== RECORDS FOR THE TASK

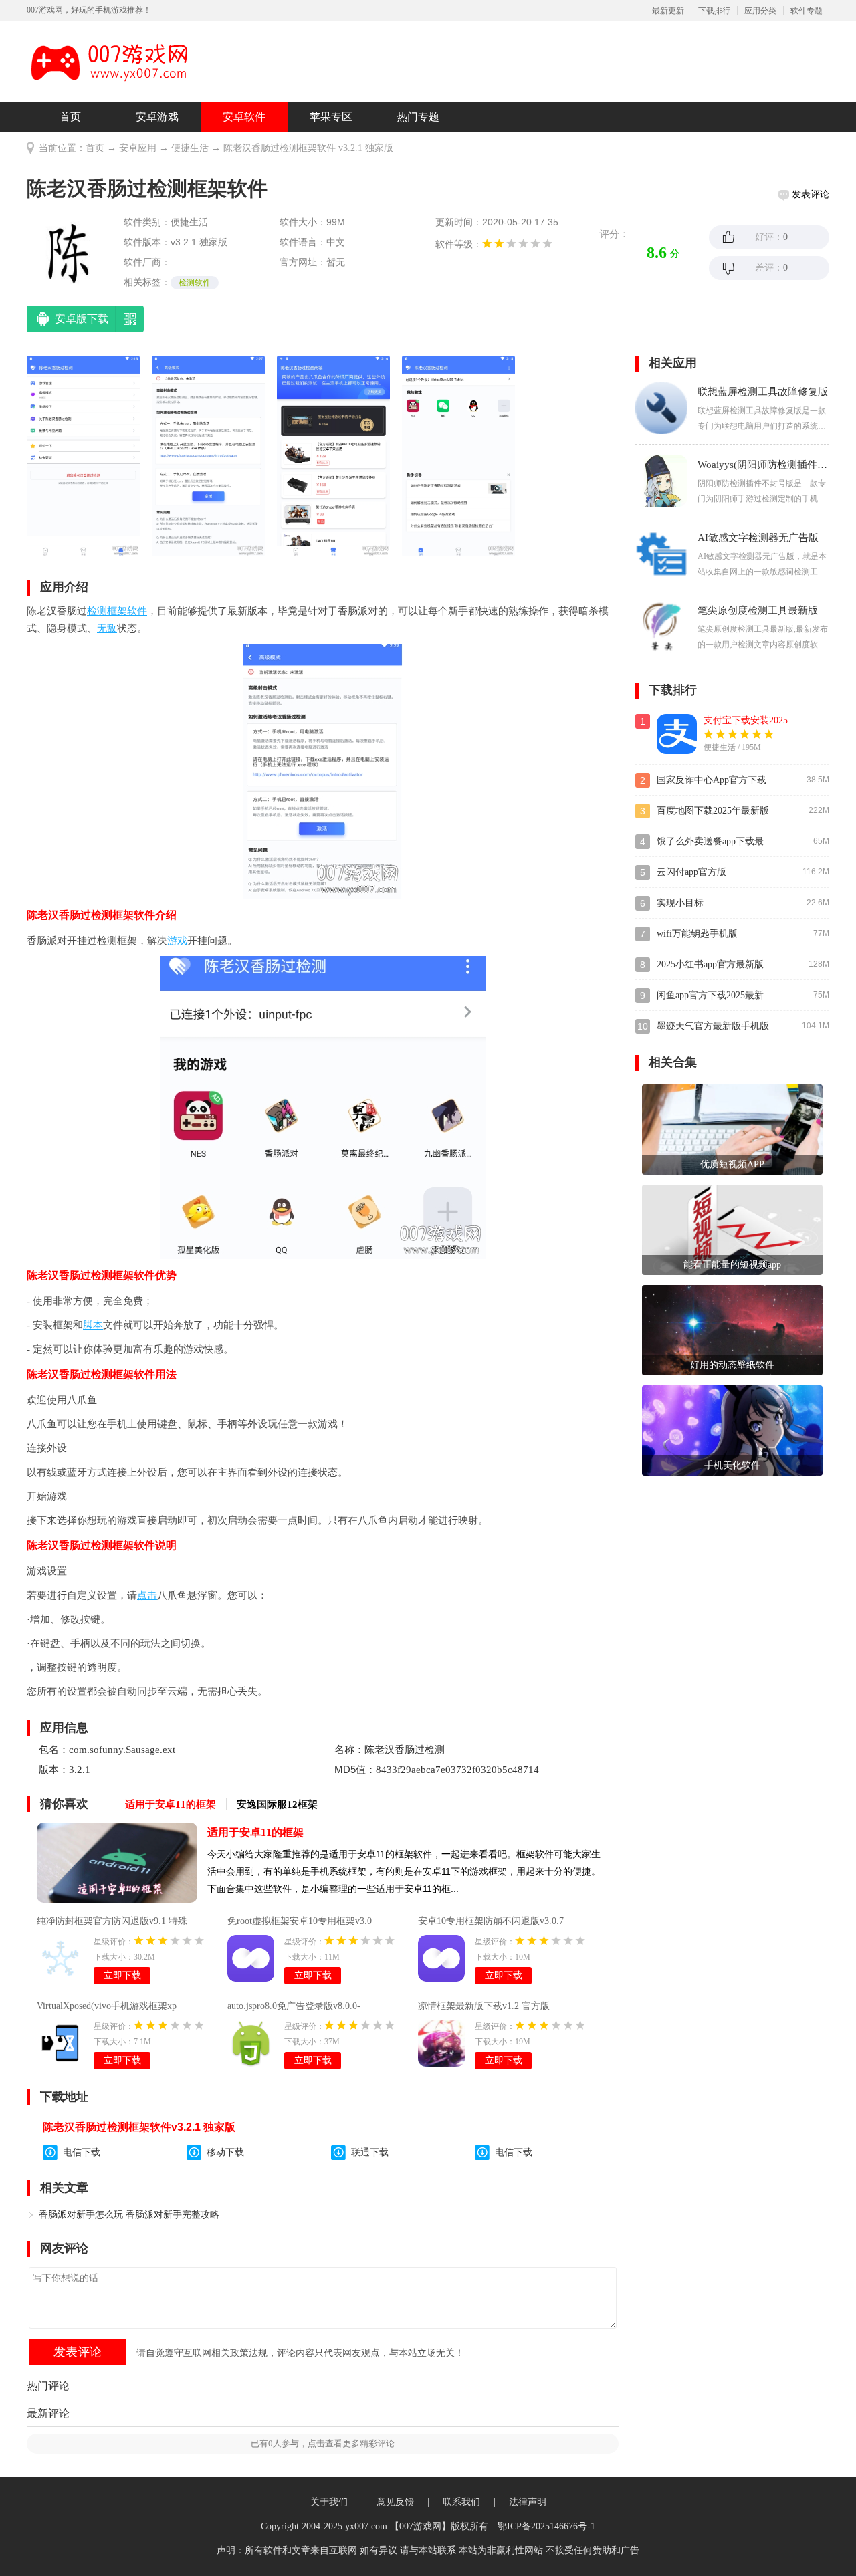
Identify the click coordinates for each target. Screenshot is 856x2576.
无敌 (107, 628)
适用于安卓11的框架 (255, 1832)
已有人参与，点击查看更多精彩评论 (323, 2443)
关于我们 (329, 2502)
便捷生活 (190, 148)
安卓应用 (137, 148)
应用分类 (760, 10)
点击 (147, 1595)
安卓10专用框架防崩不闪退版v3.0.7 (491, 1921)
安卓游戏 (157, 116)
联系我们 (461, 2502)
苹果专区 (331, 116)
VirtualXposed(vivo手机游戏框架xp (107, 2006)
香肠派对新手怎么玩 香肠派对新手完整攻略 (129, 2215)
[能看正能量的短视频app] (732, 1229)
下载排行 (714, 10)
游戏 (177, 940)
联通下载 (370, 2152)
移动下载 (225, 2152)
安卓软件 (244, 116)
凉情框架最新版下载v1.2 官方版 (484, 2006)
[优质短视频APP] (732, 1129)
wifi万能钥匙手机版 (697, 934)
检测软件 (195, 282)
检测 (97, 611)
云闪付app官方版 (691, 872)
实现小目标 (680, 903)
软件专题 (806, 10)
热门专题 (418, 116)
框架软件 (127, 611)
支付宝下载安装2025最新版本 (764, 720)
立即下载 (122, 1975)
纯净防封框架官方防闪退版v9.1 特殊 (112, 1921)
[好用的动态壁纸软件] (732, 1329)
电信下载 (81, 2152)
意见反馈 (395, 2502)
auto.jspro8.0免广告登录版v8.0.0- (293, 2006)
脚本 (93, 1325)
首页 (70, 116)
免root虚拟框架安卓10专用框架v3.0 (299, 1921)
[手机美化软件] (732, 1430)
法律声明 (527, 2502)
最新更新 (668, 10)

====
== RECORDS FOR THE TASK

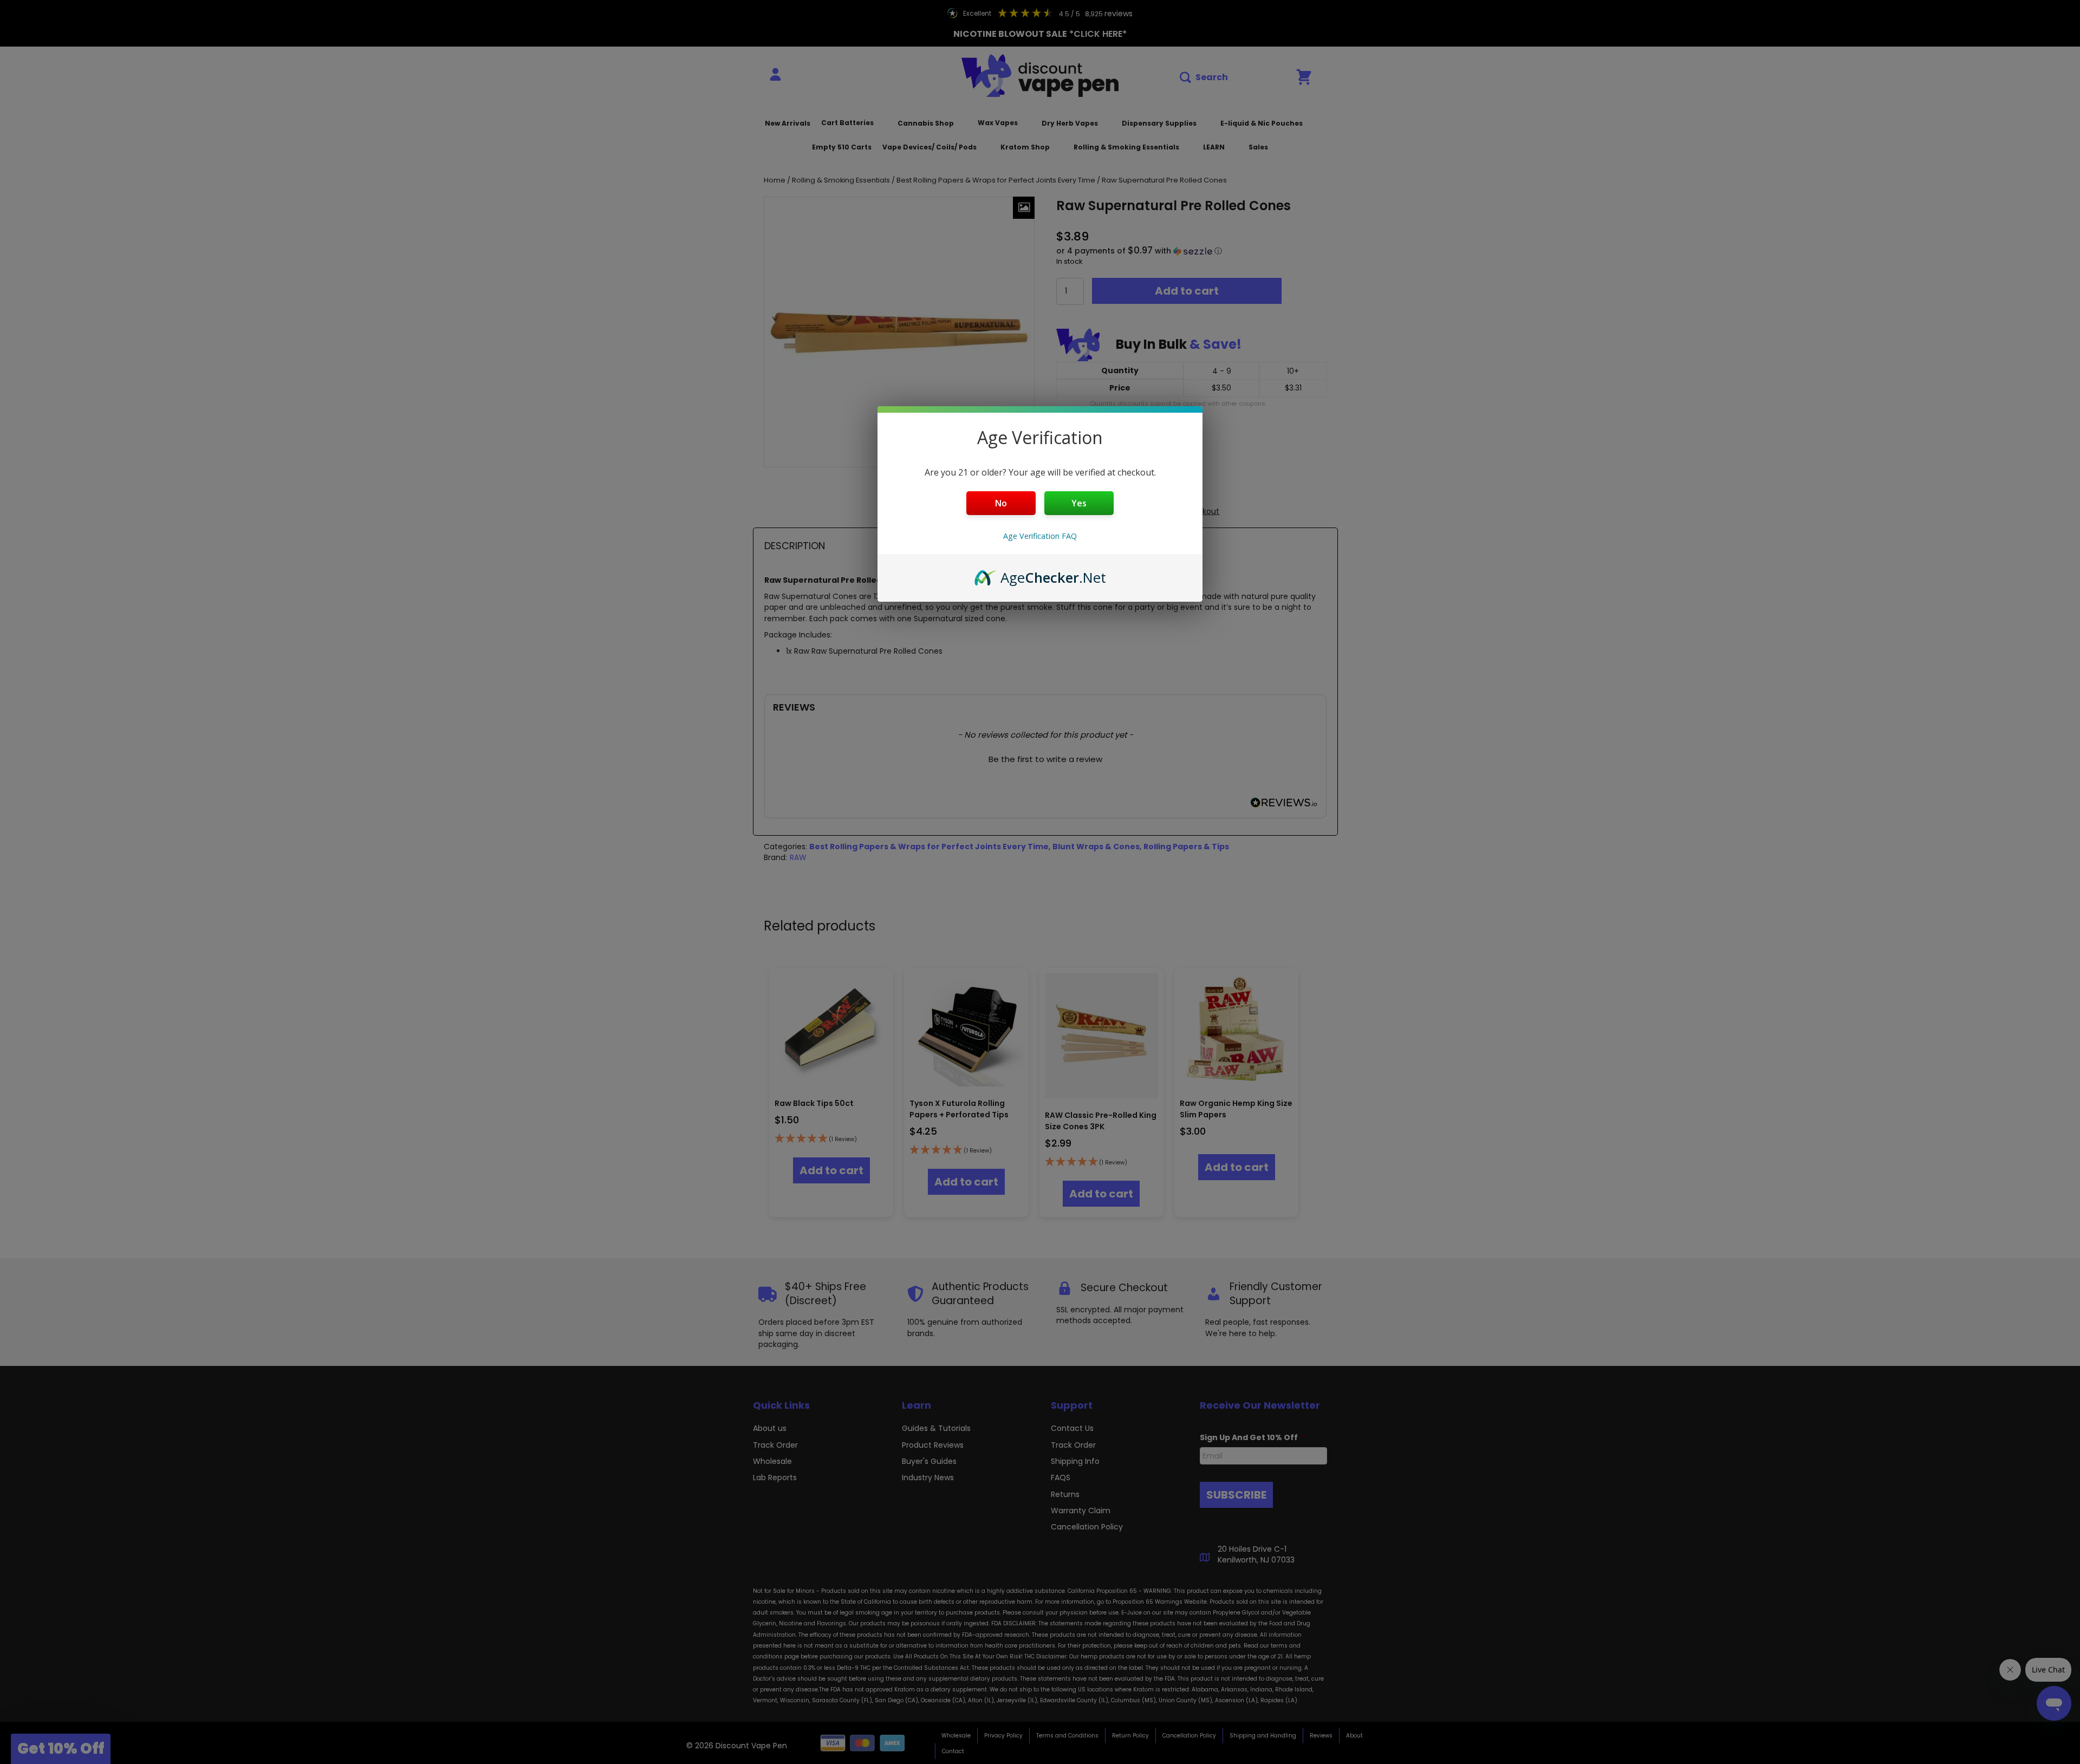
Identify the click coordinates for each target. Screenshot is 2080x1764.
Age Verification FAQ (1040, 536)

====

◆ EXERCISE PROMPT: Your answer should consist solely of the lines above from the line with "Screenshot is 856x2576." to the line with "最新更新 (668, 10)", both included, reproduced exactly.

◆ EXERCISE RESPONSE:
Identify the click coordinates for each target. Screenshot is 856x2576.
无敌 (107, 628)
适用于安卓11的框架 (255, 1832)
已有人参与，点击查看更多精彩评论 (323, 2443)
关于我们 (329, 2502)
便捷生活 (190, 148)
安卓应用 (137, 148)
应用分类 (760, 10)
点击 (147, 1595)
安卓10专用框架防崩不闪退版v3.0.7 (491, 1921)
安卓游戏 (157, 116)
联系我们 (461, 2502)
苹果专区 (331, 116)
VirtualXposed(vivo手机游戏框架xp (107, 2006)
香肠派对新手怎么玩 香肠派对新手完整攻略 (129, 2215)
[能看正能量的短视频app] (732, 1229)
下载排行 (714, 10)
游戏 (177, 940)
联通下载 (370, 2152)
移动下载 (225, 2152)
安卓软件 (244, 116)
凉情框架最新版下载v1.2 官方版 (484, 2006)
[优质短视频APP] (732, 1129)
wifi万能钥匙手机版 (697, 934)
检测软件 (195, 282)
检测 (97, 611)
云闪付app官方版 (691, 872)
实现小目标 (680, 903)
软件专题 (806, 10)
热门专题 (418, 116)
框架软件 (127, 611)
支付宝下载安装2025最新版本 (764, 720)
立即下载 (122, 1975)
纯净防封框架官方防闪退版v9.1 特殊 (112, 1921)
[好用的动态壁纸软件] (732, 1329)
电信下载 (81, 2152)
意见反馈 (395, 2502)
auto.jspro8.0免广告登录版v8.0.0- (293, 2006)
脚本 (93, 1325)
首页 (70, 116)
免root虚拟框架安卓10专用框架v3.0 (299, 1921)
[手机美化软件] (732, 1430)
法律声明 (527, 2502)
最新更新 (668, 10)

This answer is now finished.